**BRIEF 1**
Return the stretch of the comment thread from "Next page, Maxi" through "Maxima would do.", copied word for word.

And they do this deal where you paint powdered glass in binder onto a pane of glass, and send it through a furnace to fuse it. You can get photographic results that way.
So it wouldn’t be 5000 pieces and a lot of lead cane these days.
Give it a couple of centuries, when the Church of Halo has become a true religion, with millions of followers. Dogma gets established, power becomes entrenched, and the current leaders seek to cement their power. Then they’ll go around idealizing the focus of their religion, will depict her in flowing robes, no glasses (the Mighty Halo had perfect vision), gorgeous Super-style body, etc…
Worked for the Wyld Stallyns.
By the way – a new Bill and Ted is coming out next year, per Wiki 2020 in Film page.
Next page, Maxi is behind Sydney:- “Yeah, meant to give you a heads up about this…”
Just as likely they decided to intentionally tell her nothing because it’d be funnier that way.
All of Archon except Maxi would find it funny
That is definitely something Maxima would do.
But there would be cameras, lots of cameras. And at least one of Harem would be there for a semi-selfie.
form arc-light:
what you don’t think we can have cameras there? we will have UHD 3D streaming set up. and not even the dreaded squirrels will mess with it.
I was gonna suggest that, depending on the state, there could be a lot of licensing and use issues there, but then I realized that, whether it was previously mentioned or not, she almost certainly signed away the licensing rights to her likeness to Archon when she signed up. Also, as a co-owner (I think?) of the business, the business may be able to claim that right regardless of its status with Archon.
Licensing was specifically mentioned around the time Sydney realised how much her Archon pay cheque was.
And that Arianna clearly Has Plans for her ADHD mad lad(y)
Complete with Notre Dam style flying buttresses. I hope that means there are also large windows along both side walls, since that’s the main reason FBs were added to buildings, for extra support so you could have more large windows.

**INPUT DATA**

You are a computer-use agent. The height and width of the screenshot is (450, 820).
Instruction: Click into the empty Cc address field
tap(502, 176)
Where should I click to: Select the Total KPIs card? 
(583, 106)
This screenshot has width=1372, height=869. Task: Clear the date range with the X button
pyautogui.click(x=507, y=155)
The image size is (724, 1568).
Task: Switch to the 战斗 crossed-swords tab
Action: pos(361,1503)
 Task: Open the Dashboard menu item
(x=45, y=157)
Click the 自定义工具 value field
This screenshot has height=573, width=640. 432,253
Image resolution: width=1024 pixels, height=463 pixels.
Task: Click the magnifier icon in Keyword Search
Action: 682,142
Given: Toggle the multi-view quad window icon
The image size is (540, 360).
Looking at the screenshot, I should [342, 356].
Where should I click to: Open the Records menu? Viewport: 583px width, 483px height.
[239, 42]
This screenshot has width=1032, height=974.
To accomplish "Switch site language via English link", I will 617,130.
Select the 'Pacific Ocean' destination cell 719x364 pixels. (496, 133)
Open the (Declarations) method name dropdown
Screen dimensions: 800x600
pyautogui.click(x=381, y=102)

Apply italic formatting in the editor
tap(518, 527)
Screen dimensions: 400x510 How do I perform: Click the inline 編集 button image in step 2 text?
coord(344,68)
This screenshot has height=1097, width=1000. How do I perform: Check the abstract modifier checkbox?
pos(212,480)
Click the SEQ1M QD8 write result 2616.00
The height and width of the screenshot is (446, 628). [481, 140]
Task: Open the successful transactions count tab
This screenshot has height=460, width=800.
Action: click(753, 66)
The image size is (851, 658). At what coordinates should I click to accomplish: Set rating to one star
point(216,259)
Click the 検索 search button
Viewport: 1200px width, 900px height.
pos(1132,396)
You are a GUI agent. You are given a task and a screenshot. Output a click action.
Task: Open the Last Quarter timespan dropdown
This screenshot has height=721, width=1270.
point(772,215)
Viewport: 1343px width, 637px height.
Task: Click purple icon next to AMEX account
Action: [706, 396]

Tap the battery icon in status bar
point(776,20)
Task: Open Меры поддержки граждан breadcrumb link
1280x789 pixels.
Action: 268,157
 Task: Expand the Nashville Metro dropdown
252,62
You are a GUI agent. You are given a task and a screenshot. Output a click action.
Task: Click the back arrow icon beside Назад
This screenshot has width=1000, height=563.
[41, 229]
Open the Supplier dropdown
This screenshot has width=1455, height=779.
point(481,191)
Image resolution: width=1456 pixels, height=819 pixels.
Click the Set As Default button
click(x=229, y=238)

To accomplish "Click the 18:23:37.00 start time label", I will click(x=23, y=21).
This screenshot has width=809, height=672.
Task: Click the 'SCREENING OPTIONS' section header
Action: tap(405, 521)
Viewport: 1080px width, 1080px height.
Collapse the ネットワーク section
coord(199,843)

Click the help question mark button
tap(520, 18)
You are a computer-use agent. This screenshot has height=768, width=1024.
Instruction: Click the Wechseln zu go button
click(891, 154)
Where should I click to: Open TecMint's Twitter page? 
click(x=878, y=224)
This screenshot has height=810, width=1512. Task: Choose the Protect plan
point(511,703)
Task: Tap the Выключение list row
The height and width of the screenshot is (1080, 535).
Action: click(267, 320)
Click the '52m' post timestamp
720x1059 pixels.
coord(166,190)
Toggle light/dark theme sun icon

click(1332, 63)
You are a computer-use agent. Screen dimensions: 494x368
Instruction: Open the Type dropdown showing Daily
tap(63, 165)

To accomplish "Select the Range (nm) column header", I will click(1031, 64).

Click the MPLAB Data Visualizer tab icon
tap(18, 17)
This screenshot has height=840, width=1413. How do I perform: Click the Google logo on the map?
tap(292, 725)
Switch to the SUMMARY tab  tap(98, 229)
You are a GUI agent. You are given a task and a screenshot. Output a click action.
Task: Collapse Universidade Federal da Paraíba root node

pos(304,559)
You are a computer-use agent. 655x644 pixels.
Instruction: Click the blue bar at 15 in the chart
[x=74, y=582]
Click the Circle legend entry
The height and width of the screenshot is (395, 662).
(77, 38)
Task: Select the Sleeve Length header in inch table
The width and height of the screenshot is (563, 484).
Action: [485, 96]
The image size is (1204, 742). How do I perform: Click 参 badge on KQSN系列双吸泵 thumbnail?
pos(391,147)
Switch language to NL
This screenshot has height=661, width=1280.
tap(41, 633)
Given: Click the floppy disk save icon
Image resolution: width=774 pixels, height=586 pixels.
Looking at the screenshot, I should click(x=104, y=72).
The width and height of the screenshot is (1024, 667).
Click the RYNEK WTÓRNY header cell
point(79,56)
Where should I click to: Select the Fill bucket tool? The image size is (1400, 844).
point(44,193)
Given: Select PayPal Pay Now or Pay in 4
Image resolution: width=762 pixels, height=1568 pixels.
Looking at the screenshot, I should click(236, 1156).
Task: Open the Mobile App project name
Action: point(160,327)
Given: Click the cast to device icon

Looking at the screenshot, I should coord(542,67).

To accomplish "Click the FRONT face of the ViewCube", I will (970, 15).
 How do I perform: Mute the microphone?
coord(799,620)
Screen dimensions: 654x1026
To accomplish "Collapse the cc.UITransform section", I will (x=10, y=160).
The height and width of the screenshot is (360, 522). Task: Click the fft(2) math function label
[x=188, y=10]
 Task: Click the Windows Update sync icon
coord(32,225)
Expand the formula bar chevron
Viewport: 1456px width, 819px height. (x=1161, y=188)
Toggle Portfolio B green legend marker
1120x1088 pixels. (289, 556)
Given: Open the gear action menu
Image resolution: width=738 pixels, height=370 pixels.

**BRIEF 2**
Select every line of the records that contains the string "Switch". Case counts.

**COMPLETE RESPONSE 1**
Next page, Maxi is behind Sydney:- “Yeah, meant to give you a heads up about this…”
Just as likely they decided to intentionally tell her nothing because it’d be funnier that way.
All of Archon except Maxi would find it funny
That is definitely something Maxima would do.

**COMPLETE RESPONSE 2**
Task: Switch to the 战斗 crossed-swords tab
To accomplish "Switch site language via English link", I will 617,130.
Switch to the SUMMARY tab  tap(98, 229)
Switch language to NL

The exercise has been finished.